Taali: Gauri Sawant Deserved Better Than This

The series feels like a textbook in motion with very little spontaneity, let alone any flashes of inspiration

Taali poster (Photo Courtesy: IMDb)
Taali poster (Photo Courtesy: IMDb)

Subhash K Jha

Taali: Bajaungi Nahin Bajwaungi (JioCinema; 6 Episodes)

Rating: **

A brave, bountiful central performance by Sushmita Sen cannot rescue this dull limpid bio-series from falling flat on its virtuous face.

Ravi Jadhav, a powerful name in Marathi cinema whips up a frenzy of righteous indignation for the transgender community (suddenly in-demand in our web shows, there is a pivotal trans character in Made In Heaven 2). But not much else. The series feels like a textbook in motion with very little spontaneity, let alone any flashes of inspiration.

The storytelling is bolstered more by a studied political correctness.  Sen’s transformative performance is designed to be career-defining. She is  especially effective in showing Gauri’s physical metamorphosis from a shy  effeminate Mumma’s boy to a fierce and militant fighting for the right of the third sex.

= Data provided =
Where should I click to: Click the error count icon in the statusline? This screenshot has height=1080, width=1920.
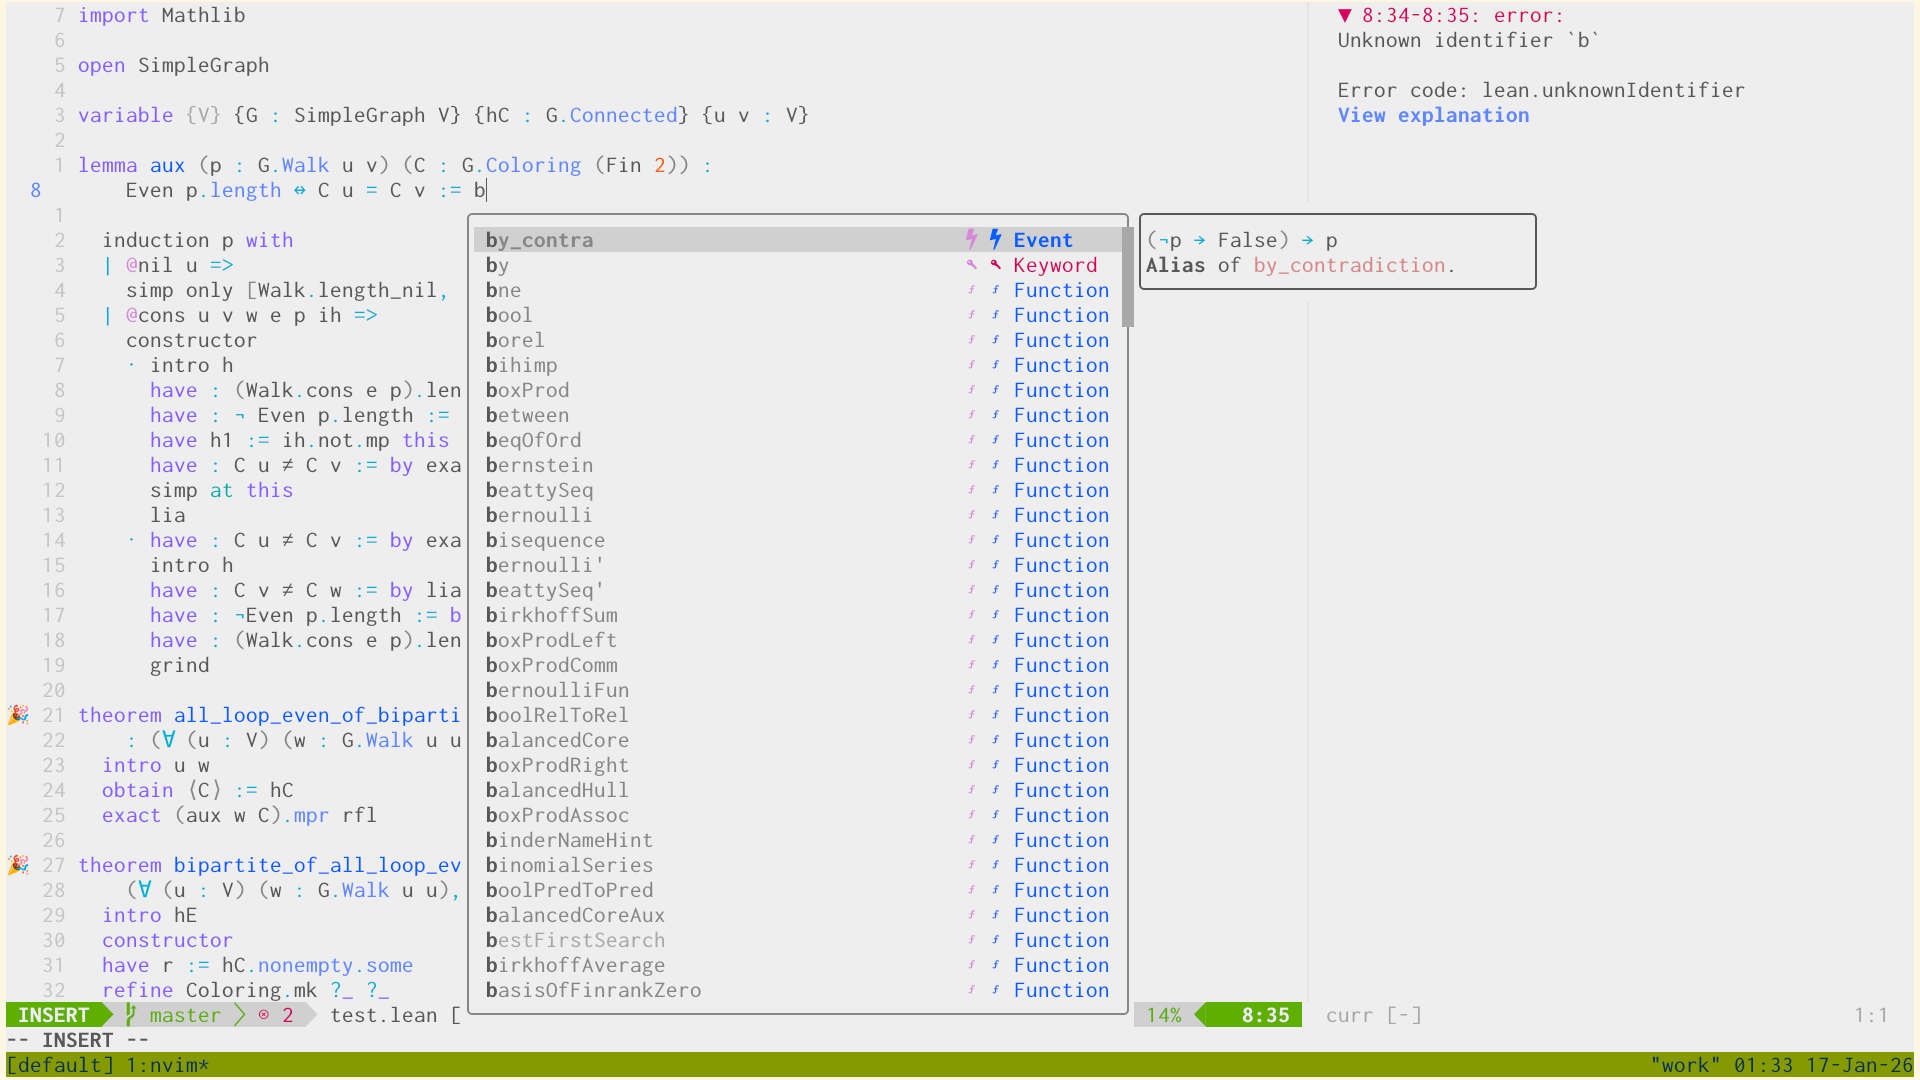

= Work to do =
a) Repeat the Taali review word for word, beginning at "Taali: Gauri Sawant" and stopping after "its virtuous face.".
b) According to the Taali review, in which film industry is Ravi Jadhav a powerful name?
Work only from the Taali review.

= Exercise results =
a)
Taali: Gauri Sawant Deserved Better Than This

The series feels like a textbook in motion with very little spontaneity, let alone any flashes of inspiration

Taali poster (Photo Courtesy: IMDb)
Taali poster (Photo Courtesy: IMDb)

Subhash K Jha

Taali: Bajaungi Nahin Bajwaungi (JioCinema; 6 Episodes)

Rating: **

A brave, bountiful central performance by Sushmita Sen cannot rescue this dull limpid bio-series from falling flat on its virtuous face.

b) Marathi cinema.